### Your goal
For each entry that follows, produce an exact copy.
+++ Dataset entries +++
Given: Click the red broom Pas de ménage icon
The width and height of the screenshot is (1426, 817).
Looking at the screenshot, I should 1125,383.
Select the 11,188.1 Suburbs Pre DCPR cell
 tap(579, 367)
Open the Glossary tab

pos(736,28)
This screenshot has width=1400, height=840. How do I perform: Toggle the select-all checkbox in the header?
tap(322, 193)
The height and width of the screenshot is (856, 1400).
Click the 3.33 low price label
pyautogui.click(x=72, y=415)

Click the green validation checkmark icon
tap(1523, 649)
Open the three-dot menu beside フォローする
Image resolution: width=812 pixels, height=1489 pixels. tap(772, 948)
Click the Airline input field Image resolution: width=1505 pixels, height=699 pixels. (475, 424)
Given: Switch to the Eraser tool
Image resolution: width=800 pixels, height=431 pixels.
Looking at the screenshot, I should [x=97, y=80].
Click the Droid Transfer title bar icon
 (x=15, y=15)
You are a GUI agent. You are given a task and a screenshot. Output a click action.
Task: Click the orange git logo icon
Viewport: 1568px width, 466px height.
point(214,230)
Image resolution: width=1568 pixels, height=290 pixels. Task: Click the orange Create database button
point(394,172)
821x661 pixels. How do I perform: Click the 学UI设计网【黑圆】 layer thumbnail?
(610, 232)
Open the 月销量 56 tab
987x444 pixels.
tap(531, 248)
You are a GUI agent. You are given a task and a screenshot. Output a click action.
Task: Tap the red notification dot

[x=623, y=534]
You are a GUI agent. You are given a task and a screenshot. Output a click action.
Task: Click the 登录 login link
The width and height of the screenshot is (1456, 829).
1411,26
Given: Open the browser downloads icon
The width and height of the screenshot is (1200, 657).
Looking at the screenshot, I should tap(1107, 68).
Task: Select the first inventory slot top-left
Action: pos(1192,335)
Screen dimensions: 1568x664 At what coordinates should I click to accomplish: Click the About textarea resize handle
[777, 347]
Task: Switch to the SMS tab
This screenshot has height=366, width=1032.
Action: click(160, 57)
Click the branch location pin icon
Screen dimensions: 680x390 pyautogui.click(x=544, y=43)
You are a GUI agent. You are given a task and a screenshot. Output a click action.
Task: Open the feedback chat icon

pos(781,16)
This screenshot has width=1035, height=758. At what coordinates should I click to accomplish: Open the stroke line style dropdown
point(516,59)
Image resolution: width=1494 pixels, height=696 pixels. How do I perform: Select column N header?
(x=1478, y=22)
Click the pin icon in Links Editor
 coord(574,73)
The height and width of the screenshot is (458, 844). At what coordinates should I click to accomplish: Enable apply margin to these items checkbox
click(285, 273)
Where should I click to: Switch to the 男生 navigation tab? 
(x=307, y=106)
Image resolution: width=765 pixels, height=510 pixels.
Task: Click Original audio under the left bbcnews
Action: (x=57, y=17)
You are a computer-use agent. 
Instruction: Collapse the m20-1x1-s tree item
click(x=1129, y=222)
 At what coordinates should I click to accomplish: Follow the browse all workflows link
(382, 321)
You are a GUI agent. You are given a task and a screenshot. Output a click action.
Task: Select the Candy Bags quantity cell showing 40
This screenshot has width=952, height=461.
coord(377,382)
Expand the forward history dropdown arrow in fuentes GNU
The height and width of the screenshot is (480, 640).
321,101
+++
### Expected output
Given: Click the red broom Pas de ménage icon
The width and height of the screenshot is (1426, 817).
Looking at the screenshot, I should 1125,383.
Select the 11,188.1 Suburbs Pre DCPR cell
 tap(579, 367)
Open the Glossary tab

pos(736,28)
This screenshot has width=1400, height=840. How do I perform: Toggle the select-all checkbox in the header?
tap(322, 193)
The height and width of the screenshot is (856, 1400).
Click the 3.33 low price label
pyautogui.click(x=72, y=415)

Click the green validation checkmark icon
tap(1523, 649)
Open the three-dot menu beside フォローする
Image resolution: width=812 pixels, height=1489 pixels. tap(772, 948)
Click the Airline input field Image resolution: width=1505 pixels, height=699 pixels. (475, 424)
Given: Switch to the Eraser tool
Image resolution: width=800 pixels, height=431 pixels.
Looking at the screenshot, I should [x=97, y=80].
Click the Droid Transfer title bar icon
 (x=15, y=15)
You are a GUI agent. You are given a task and a screenshot. Output a click action.
Task: Click the orange git logo icon
Viewport: 1568px width, 466px height.
point(214,230)
Image resolution: width=1568 pixels, height=290 pixels. Task: Click the orange Create database button
point(394,172)
821x661 pixels. How do I perform: Click the 学UI设计网【黑圆】 layer thumbnail?
(610, 232)
Open the 月销量 56 tab
987x444 pixels.
tap(531, 248)
You are a GUI agent. You are given a task and a screenshot. Output a click action.
Task: Tap the red notification dot

[x=623, y=534]
You are a GUI agent. You are given a task and a screenshot. Output a click action.
Task: Click the 登录 login link
The width and height of the screenshot is (1456, 829).
1411,26
Given: Open the browser downloads icon
The width and height of the screenshot is (1200, 657).
Looking at the screenshot, I should tap(1107, 68).
Task: Select the first inventory slot top-left
Action: pos(1192,335)
Screen dimensions: 1568x664 At what coordinates should I click to accomplish: Click the About textarea resize handle
[777, 347]
Task: Switch to the SMS tab
This screenshot has height=366, width=1032.
Action: click(160, 57)
Click the branch location pin icon
Screen dimensions: 680x390 pyautogui.click(x=544, y=43)
You are a GUI agent. You are given a task and a screenshot. Output a click action.
Task: Open the feedback chat icon

pos(781,16)
This screenshot has width=1035, height=758. At what coordinates should I click to accomplish: Open the stroke line style dropdown
point(516,59)
Image resolution: width=1494 pixels, height=696 pixels. How do I perform: Select column N header?
(x=1478, y=22)
Click the pin icon in Links Editor
 coord(574,73)
The height and width of the screenshot is (458, 844). At what coordinates should I click to accomplish: Enable apply margin to these items checkbox
click(285, 273)
Where should I click to: Switch to the 男生 navigation tab? 
(x=307, y=106)
Image resolution: width=765 pixels, height=510 pixels.
Task: Click Original audio under the left bbcnews
Action: (x=57, y=17)
You are a computer-use agent. 
Instruction: Collapse the m20-1x1-s tree item
click(x=1129, y=222)
 At what coordinates should I click to accomplish: Follow the browse all workflows link
(382, 321)
You are a GUI agent. You are given a task and a screenshot. Output a click action.
Task: Select the Candy Bags quantity cell showing 40
This screenshot has width=952, height=461.
coord(377,382)
Expand the forward history dropdown arrow in fuentes GNU
The height and width of the screenshot is (480, 640).
321,101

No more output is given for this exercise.